I've said before, and probably will again, that whereas it used to be that the idiot of the family went into the church, now the idiot goes into public relations. The exception is Tanya Rose of Mason Rose, who represents great hotels, including the Palace. She's witty, lovely and efficient. No, she didn't get me a discount.

Tanya asked me to mention the spa, on which the Scherz family had spent 77 billion euros. Or possibly less. I'm not a spa person, but I toured it and it looks great.

Particularly the swimming pool and an exterior hot tub with steam pouring off it as guests sit amid snow and ice.

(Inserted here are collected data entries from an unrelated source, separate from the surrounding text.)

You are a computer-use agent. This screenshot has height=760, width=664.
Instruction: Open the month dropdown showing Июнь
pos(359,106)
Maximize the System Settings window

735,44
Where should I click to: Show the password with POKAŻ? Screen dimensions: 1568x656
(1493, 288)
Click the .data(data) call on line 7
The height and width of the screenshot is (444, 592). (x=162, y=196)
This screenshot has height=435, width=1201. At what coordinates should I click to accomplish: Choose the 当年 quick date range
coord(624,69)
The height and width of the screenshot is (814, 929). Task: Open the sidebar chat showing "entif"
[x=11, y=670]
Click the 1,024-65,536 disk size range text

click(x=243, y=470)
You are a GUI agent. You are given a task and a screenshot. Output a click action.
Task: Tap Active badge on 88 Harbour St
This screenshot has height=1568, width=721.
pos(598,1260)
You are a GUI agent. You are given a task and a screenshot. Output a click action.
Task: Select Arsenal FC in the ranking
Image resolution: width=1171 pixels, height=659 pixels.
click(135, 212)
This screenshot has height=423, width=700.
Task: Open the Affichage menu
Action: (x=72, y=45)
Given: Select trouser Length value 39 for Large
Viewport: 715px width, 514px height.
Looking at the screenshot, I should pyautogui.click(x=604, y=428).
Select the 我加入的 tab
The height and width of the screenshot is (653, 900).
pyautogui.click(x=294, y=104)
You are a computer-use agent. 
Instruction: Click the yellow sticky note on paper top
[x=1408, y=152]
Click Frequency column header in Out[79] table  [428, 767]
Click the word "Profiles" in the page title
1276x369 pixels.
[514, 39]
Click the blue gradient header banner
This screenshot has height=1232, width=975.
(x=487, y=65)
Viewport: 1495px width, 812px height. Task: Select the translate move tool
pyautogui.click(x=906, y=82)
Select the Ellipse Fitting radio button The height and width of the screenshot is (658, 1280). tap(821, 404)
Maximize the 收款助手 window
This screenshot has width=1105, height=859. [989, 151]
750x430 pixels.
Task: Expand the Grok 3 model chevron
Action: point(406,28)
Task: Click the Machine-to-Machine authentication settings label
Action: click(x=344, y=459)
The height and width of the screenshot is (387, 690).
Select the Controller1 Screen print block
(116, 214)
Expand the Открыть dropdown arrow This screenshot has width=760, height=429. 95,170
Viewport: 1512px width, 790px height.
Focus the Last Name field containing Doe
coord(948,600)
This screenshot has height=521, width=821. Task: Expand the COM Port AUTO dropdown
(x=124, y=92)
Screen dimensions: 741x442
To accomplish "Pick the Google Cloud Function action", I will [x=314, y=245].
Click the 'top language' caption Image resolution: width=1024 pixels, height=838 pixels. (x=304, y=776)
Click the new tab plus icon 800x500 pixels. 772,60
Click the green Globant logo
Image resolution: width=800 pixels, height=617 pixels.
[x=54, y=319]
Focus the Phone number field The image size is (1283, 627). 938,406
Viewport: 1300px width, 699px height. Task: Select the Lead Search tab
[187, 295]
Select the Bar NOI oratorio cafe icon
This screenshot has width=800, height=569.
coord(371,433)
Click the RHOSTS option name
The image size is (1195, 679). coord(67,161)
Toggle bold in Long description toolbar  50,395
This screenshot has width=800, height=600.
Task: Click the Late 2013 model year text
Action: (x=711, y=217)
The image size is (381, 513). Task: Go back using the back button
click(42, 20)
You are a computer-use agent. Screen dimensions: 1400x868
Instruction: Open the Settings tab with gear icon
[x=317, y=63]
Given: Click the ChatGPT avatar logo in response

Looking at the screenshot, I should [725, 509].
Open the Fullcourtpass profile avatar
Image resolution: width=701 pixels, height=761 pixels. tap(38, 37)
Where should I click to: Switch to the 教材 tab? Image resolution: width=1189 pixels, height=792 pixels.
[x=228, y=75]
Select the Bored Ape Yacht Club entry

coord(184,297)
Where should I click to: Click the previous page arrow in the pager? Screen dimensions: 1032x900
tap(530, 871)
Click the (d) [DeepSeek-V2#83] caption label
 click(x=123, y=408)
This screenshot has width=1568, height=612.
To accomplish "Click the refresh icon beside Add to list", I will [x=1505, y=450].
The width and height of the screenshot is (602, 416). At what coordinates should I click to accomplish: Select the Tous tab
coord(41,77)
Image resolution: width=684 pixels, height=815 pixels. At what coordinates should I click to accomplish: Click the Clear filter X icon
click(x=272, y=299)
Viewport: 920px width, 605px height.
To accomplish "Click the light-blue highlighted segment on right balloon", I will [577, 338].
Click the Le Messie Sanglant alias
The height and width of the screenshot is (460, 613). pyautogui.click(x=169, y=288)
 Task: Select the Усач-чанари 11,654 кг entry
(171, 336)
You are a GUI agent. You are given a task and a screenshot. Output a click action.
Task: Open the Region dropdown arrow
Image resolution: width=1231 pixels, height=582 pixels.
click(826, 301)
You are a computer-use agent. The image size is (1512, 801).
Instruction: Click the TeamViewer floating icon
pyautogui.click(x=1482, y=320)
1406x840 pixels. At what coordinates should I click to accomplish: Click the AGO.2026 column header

I read British people are emigrating by the thousand to New Zealand. If I went I'd choose Switzerland. Not to save tax. For the calm and beauty of it. Sorry, Orson, but things have changed a bit since The Third Man in 1949.



Winner's letters

Bay gum, Mike, ye didn't t'expect reet good fodder oop north? Just leave us t'pie 'n' peas wi a bit o' tripe ont'side and bugger off back t'yer fancy southern muck.
Deb Atkinson, Southport, Lancashire

Does "Barbadossing" (February 10) mean sleeping rough with an inflatable Barbie doll? Keep up the good work. There's nothing like the hubris of parading your money and grinding the faces of the peasantry in the dirt. Just how deep are the pockets of your shroud?
Ian Orlebar, Devonshire

Your bill (revealed last week) from Soho Sandwich of £1,055.15 for snack-catering eight people works out at £131.89 per person. I hope they used butter and not margarine and also gave you the binoculars that they used to see you coming.
Bob Mitchell, Yorkshire

Here's a British Airways joke. A man checked in to BA with three bags. "Can I send this one to Paris, this one to Rome and this one to Barbados?" he asked. "We can't do that," replied the check-in person. "Why not?" said the man. "You did it last time."
Jeremy Fox, London

You must have had a "senior moment" last Sunday when mentioning BA and price fixing. Surely your new best friends at Virgin are also having to repay customers!